Als “Pop songs for Rock kids” bezeichnen Tubelord ihren Musikstil etwas vage und treffen damit voll ins Schwarze.
Tubelord – Feed Me A Box Of Words
Wie der erste Eindruck doch täuschen kann. Den drei etwas kauzig wirkenden Schmachtlappen aus dem Londoner Großraum würde man auf den ersten Blick vermutlich nicht allzu viel zutrauen. Man könnte denken, das seien Internet-Freaks, die Spielkonsole daddeln und sich ansonsten nichtstuend die Rübe mit halluzinogenem Rauchwerk zudröhnen, während aus dem Notebook Wave und Metal der 80er dudelt. Doch dass Joseph Prendergast (Gesang & Gitarre), David Catmur (Schlagzeug) und Damien Fabien Gabet (Bass) mit ihrer Band Tubelord anno 2010 eine der Neuentdeckungen sein könnten, nein, damit war so nicht zu rechnen.
Erst recht nicht beim Anblick des bestenfalls ein Schulterzucken verursachenden Coverartworks. Was sich dann aber im Inneren, sprich auf dem mit “Our first American friends” betitelten Silberling, befindet, ist in der Tat als künstlerisch wertvoll zu bezeichnen. Leise und bedächtig geht es in der Anfangsminute zu. “Sleep, it’s over”, lautet es monoton, fast schon bedrohlich. Man ahnt, dass da etwas kommt.
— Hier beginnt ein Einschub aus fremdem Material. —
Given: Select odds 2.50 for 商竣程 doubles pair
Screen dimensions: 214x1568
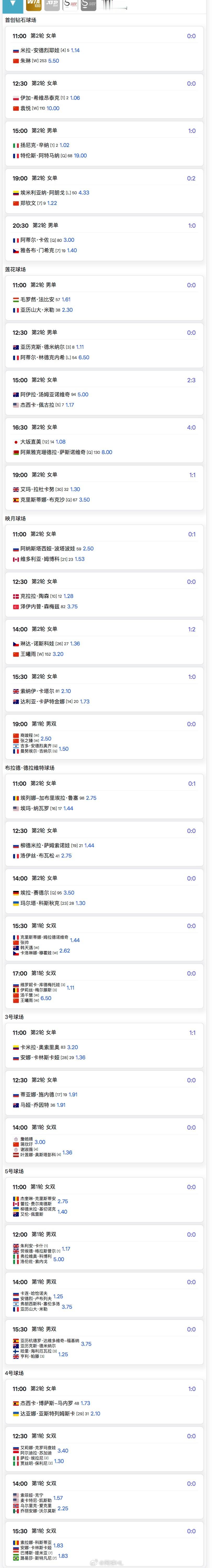Looking at the screenshot, I should pyautogui.click(x=46, y=738).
Und in der Tat: “Your bed is kind of frightening” wacht ruckartig auf und verwandelt sich zum munteren Kessel Buntes aus Sing-a-longs, kantigen Riffs und Handclaps. Was ab jetzt folgt, ist ein vierzigminütiges Gesamtkunstwerk, das einen zuweilen staunend, ein anderes Mal positiv überrascht und etwas verwirrt zurücklässt.
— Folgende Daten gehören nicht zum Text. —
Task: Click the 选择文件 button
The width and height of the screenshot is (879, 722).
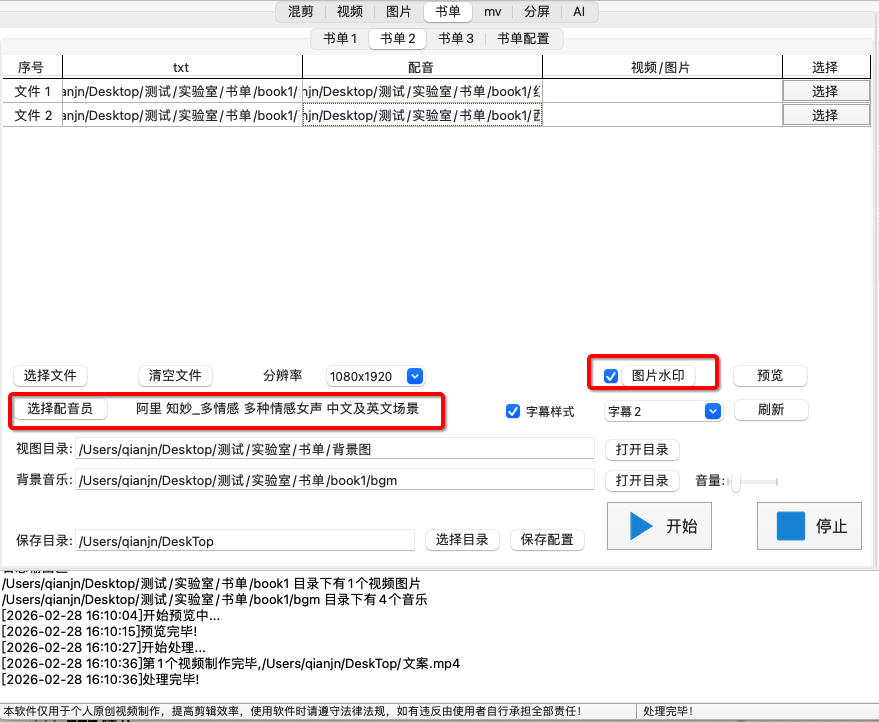Action: click(50, 376)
Tubelord selbst bezeichnen ihr musikalisches Werkeln schlicht und einfach als “Pop songs for rock kids” und haben damit auch gar nicht mal so unrecht. Sind es doch vor allem Refrains wie in “Somewhere out there a dog is on fire”, die hymnisch, poppig und mit jeder Menge Charme daherkommen. Bis auf einmal ein Break von der Seite reingrätscht und die drei Jungs tief in die Frickelkiste greifen. Tempowechsel? Computerspielereien? Harte Saitendrescherei? Melancholische Verschnaufpausen? Druck? Unbekümmertheit? Alles da. Ähnlich wandlungsfähig wie die Musik, die ständig falsche Fährten legt und bei der man in der einen Sekunde teilweise nicht mal grob ahnt, was in der nächsten folgen wird, ist auch Pendergasts Gesang. Hier wird die volle Bandbreite aus sanftem Flüstern, glasklarer Stimme und ekstatischem Gekreische ausgelotet. Je nachdem, wie es gerade passt.
Und es passt komischerweise auch immer. Denn Tubelord schaffen es, Elemente aus Pop, Indierock, Punk und Emo zu nehmen und mit Post/Math/Whatever-Core abzuschmecken, ohne dass es wahllos aneinander geklatscht klingt. Das hat schon alles seine Ordnung. Man stelle sich At The Drive-In zusammen in einem Proberaum mit Les Savy Fav, Biffy Clyro und Maximo Park vor. Heraus kommen dabei wunderbare Tanzflächen-Kracher wie die famosen “Propeller” und “I am Azzerad”. Hier gibt es an jeder Ecke Neues zu entdecken. Lieblingssongs wechseln stündlich. Das einzig Merkwürdige an “Our first American friends”, das auf der Insel bereits im vergangenen Herbst veröffentlicht wurde, ist die Tatsache, dass die Damen und Herren der britischen Fachpresse auf Tubelord noch nicht steil gegangen sind. Oder ist das nur ein falscher Eindruck?
Supported werden Tubelord von Shoes & Socks Off, hinter diesem Pseudonym versteckt sich Tobias Hayes, Songwriter aus London und ehemaliges Mitglied der Post-Hardcore-Formation Meet Me In St Louis.